Often it didn't take much for a girl to end up a Parramatta girl, Valentine says. ''You could be charged with things like being 'exposed to moral danger' or doing anything a young girl wasn't supposed to do.''

Valentine interviewed 35 former residents of the home, collapsing their personalities and their stories into eight characters for what she describes as a ''massaged'' form of verbatim theatre.

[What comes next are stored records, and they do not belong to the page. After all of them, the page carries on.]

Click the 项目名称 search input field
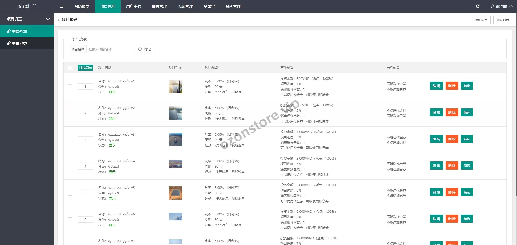The height and width of the screenshot is (245, 517). click(109, 49)
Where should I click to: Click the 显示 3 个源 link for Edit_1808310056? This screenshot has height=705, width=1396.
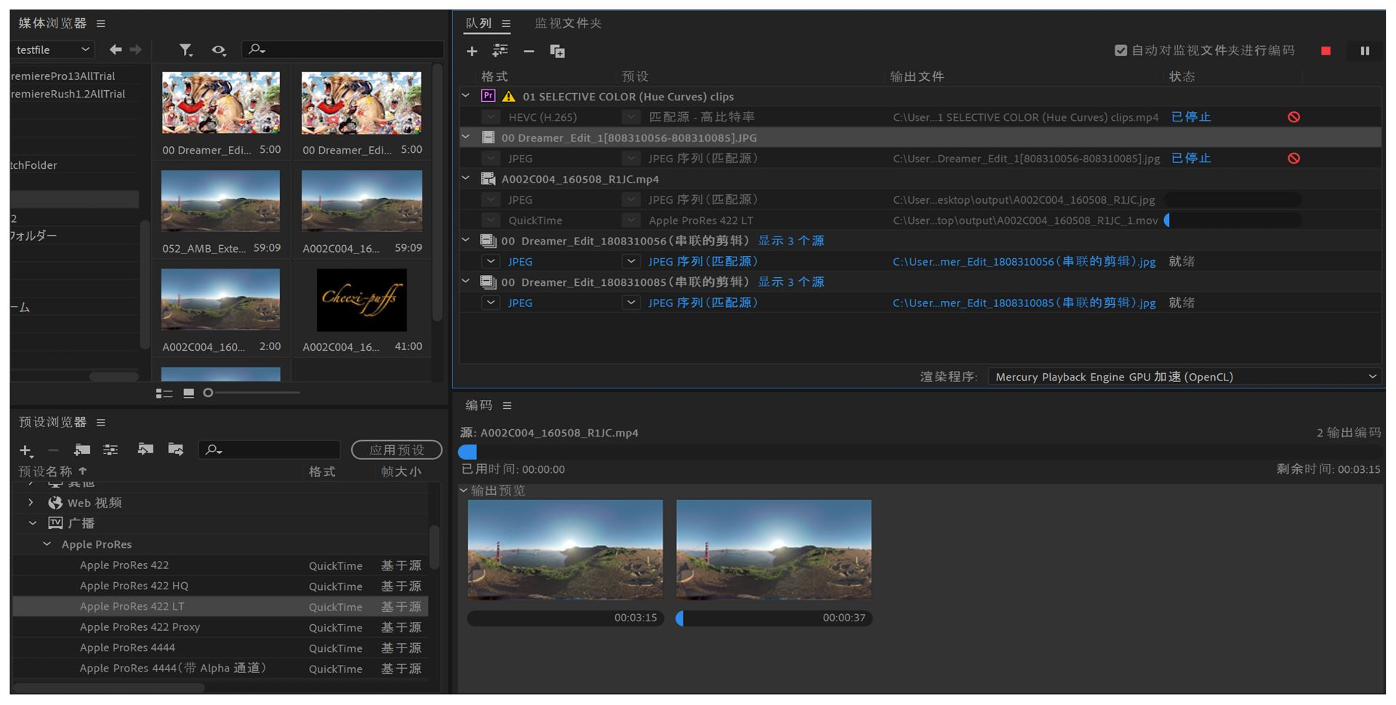(791, 241)
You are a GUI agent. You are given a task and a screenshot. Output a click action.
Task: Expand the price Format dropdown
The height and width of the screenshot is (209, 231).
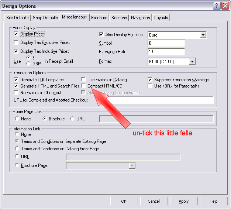pos(192,61)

''It's real voices and research put through the brain of a playwright,'' she says. ''I've shaped and edited personal testimonies into a drama, and I employ the tools and craft of a dramatist, but it's all absolutely real. The women themselves recognise those parts of their own experience in the story.''

The creation of composite characters also provided a layer of protection around her interviewees. ''There's difficult stuff in there. If one of the women is talking to you confidentially about having passed on the kinds of abuse she suffered to her own children … you don't necessarily want that to be identified with one person. Composite characters protect the intimacy and the privacy of their disclosures.''

Since the play's 2007 premiere at Belvoir, the federal government has issued an apology to the Forgotten Australians in 2009 in which then-prime minister Kevin Rudd asked forgiveness on behalf of the nation of more than 500,000 Australians who experienced exploitation or abuse in out-of-home care during the past century.

''There are times when you are proud to be a theatre-maker, and that was one of them,'' Valentine says. ''I don't for a second believe I'm responsible for more than a little chunk of work that helped create a sense of awareness, but I was so proud that day when the apology was delivered.''

Staging the play in Parramatta is important, she says, for the local community and for former inmates. ''This is a really big deal for them. Having the wider community listen to and accept and believe what happened to them is incredibly important.''

The play has been on the HSC syllabus since 2010, and that is a source of pride for the women whose stories are being passed on to younger generations.

''It's a delight for them to see young women take so much interest in their lives and their experiences,'' Valentine says. ''They used to feel they would never be believed and every time someone does, it's like a revelation.'' Parramatta Girls is not an easy night in the theatre, but it's not all doom and gloom either, she says. ''There is confronting stuff here. But you have these people on stage, right in front of you, showing how with community, with love and support we can rise above very destructive experiences.

Holly Austen points the finger at Christine Anu in Parramatta Girls. Picture: James Brickwood.

Holly Austen points the finger at Christine Anu in Parramatta Girls. Picture: James Brickwood.

''These women are fighting to be heard and working together all the time, and they're bloody funny. There is so much humour when you listen to these people. One minute you're crying your heart out, the next you're laughing your head off.''

Parramatta Girls plays at Riverside Theatres, Parramatta, until May 17; $25 to $30, 8839 3399.